This discussion about a new poll talking about immigration spurred a reminder in my brain about how Canada's immigration policy will need to be obliterated and our borders permanently closed to new arrivals. The rationale for this comes from one J.Trudeau of Montreal. You may be moderately familiar with him.
As you may be dimly aware, levels of government all over the world have broken private enterprise into two basic categories: essential and non-essential. While how they actually break these categories up is almost always hamfisted and illogical, the theory at least is that we have to keep some things open so that people can stay alive. Even if the Wuhan Flu had a 90% death rate, you'd still need to keep grocery stores and power plants open: you can't live without food. Back in March (remember March?) when we were told the shutdown was only going to be two weeks (3 tops!) this rationale made sense.
In the long-run, every business is essential.
Over a long enough timespan, however, there are no unessential businesses: every business is essential. By which I mean that if the company didn't exist to provide people with a good or service that they wanted or needed, it wouldn't be there in the first place. The "wanted" versus "needed" in that previous sentence may have you thinking we're back to essential and nonessential, but remember that in our modern economy the consumer is only half of the equation. The producer (by which I mean both the entrepreneurs and the employees) are the other half of the equation: the importance to this company to them has nothing to do with what the good or service actually is. The only thing producers care about is that the company makes money which can then be redirected to them. To keep their expected lifestyle up, to allow them to be consumers in their own right, put food on the table...doesn't that last one sound awfully, I dunno...essential?
So yes, in the long run every business is indeed "essential". Which brings us back to the words of one J.Trudeau of Montreal: I don't know why it's important to listen to him, but apparently it is:
“This will be the new normal until a vaccine is developed.” He said the reality of Canadians dealing with COVID-19 through the summer was one of the “better” outcomes. “The path we take is up to us. It depends on what each of us does right now. It will take months of continued, determined effort,”Just until there's a vaccine, eh? So mid-2021 then? Or later? Like, much later? Like possibly never?
Well if the "new normal" means businesses can't reopen, then what we're essentially saying is that a huge proportion of the Canadian workforce is not necessary. When you deal with unemployment figures you generally have to balance the inefficiencies of the job market (people who can't be matched up with ideal jobs) and the general health of the economy (there aren't enough jobs for the people who want them). In this case, the latter issue is by far the dominant one. This means immigration must go.
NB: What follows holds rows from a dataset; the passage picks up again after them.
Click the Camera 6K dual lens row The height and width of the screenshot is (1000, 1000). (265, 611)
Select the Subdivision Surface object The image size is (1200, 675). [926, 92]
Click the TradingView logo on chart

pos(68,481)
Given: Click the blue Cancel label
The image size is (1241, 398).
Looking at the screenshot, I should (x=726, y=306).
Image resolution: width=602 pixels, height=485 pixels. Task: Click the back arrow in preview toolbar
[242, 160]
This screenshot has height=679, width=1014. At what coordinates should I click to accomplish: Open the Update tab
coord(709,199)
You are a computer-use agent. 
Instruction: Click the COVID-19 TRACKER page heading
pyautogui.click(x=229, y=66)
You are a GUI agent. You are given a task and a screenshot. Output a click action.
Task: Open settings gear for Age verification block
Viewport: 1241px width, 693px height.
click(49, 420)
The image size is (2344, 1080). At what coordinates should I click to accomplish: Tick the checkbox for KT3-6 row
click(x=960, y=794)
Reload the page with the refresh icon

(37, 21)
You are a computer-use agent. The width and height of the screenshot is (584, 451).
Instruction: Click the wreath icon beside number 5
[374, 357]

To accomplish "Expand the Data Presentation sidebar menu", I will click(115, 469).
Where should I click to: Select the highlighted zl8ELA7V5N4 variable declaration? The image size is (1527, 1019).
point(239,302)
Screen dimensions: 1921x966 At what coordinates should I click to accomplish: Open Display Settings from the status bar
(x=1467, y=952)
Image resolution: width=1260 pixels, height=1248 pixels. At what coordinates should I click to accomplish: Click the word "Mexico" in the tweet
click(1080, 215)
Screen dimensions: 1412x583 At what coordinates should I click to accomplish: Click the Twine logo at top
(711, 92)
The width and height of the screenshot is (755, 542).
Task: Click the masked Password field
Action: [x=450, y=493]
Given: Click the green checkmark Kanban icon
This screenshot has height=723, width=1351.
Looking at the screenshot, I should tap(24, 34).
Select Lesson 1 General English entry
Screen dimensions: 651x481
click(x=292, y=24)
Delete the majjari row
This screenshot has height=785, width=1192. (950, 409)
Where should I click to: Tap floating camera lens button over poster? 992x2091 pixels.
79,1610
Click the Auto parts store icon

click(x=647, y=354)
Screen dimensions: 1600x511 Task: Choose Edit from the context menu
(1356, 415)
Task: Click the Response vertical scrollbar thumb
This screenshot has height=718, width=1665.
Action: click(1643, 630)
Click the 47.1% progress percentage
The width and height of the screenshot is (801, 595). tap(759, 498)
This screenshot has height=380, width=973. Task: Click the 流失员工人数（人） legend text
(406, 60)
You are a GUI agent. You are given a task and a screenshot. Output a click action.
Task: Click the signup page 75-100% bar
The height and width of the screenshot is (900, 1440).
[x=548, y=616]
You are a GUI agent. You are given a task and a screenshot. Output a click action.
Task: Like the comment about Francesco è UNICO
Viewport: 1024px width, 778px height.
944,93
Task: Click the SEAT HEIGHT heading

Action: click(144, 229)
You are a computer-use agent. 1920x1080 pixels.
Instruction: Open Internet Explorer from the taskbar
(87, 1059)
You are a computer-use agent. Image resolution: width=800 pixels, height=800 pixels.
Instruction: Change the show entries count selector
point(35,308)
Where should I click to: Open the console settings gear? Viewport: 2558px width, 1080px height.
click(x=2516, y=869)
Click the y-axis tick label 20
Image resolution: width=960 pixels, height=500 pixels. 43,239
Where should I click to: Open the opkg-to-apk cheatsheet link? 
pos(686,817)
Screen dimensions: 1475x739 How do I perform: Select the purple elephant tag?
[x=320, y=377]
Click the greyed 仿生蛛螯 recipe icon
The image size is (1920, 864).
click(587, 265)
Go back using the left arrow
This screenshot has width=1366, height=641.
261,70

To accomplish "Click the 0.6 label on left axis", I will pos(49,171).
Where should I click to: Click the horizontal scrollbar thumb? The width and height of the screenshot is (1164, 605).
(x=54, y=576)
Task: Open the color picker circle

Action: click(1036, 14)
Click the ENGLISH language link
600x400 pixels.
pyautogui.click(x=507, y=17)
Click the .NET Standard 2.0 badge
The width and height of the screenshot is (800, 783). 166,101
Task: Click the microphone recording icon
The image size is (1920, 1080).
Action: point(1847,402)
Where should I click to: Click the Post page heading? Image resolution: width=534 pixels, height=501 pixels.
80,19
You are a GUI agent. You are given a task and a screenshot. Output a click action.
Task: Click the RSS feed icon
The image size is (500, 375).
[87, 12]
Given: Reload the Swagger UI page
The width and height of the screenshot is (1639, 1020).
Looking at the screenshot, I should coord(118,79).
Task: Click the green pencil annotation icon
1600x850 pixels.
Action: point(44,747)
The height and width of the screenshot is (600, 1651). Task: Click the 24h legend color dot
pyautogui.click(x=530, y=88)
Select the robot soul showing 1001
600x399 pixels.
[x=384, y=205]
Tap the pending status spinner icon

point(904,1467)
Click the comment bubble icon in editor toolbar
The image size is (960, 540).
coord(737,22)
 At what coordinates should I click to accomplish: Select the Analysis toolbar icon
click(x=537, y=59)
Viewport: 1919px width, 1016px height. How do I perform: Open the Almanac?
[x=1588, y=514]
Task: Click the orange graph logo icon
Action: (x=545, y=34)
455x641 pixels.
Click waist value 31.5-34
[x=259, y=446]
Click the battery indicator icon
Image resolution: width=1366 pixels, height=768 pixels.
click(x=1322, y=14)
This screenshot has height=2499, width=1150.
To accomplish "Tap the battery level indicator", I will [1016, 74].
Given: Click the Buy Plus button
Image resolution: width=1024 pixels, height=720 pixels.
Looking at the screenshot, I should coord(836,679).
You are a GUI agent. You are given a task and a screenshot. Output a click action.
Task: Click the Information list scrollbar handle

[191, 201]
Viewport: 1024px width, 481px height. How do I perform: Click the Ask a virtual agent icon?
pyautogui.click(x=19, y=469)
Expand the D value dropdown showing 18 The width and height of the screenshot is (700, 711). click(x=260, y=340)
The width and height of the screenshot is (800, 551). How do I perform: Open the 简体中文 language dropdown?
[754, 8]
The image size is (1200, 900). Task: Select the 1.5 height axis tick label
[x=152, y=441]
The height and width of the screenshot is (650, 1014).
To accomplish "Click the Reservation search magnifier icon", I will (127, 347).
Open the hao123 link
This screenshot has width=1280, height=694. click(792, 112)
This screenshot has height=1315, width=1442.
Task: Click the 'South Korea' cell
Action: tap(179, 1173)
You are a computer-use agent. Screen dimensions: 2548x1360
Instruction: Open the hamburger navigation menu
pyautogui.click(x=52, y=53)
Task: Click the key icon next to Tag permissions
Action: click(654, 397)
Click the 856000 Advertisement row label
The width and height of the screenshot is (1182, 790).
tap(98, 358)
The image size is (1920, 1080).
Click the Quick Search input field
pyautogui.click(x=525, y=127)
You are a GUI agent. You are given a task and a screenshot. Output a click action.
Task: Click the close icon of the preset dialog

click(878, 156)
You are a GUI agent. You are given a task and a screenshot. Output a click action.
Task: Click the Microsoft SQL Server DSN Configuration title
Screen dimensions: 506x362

Immigration, from a purely economic standpoint, both brings in new workers that have found ideal jobs to be matched into, and also bring in money and growth for more jobs to be created. However the COVID lockdowns have made both arguments nonsensical: most ideal jobs are nonessential, and so are most jobs that are going to be created. The government has already artificially induced a massive labour surplus, and immigration is not legally allowed to increase the demand that would help bring it down. Once you've already decreed that a large chunk of your population is "useless" (which, frankly, they are when their employers cannot be open) what's your motivation for bringing more people in? From a labour market perspective Canada is now not only full it is in fact overflowing: if only "essential" businesses are required than Canada has far more people than it needs, and as a result the Shiny Pony must ban all immigration until at least 3 months after a vaccine for COVID-19 is widely distributed.
Related "leftist cause disproves need for immigration": This isn't the first time this has come up:
A departing Alberta Liberal senator says opponents of the Kyoto accord never mention the fact that, if there is a loss of jobs in Canada from the environmental deal, it will be suffered by immigrants -- not "blue-eyed" Canadians.
Senator Nick Taylor, who reaches the mandatory retirement age of 75 on Sunday, said the rate of immigration in the country will simply have to be adjusted downward if Kyoto opponents are correct in their predictions that 300,000 to 400,000 jobs will not be created in the next 10 years because of the accord.
"Little blue-eyed Canadian boy is not going to be unemployed by Kyoto. Who may not be employed is his grandchild, or the immigration rate will have to be adapted to the jobs we are creating, as time goes on, which we do now," said the outspoken senator.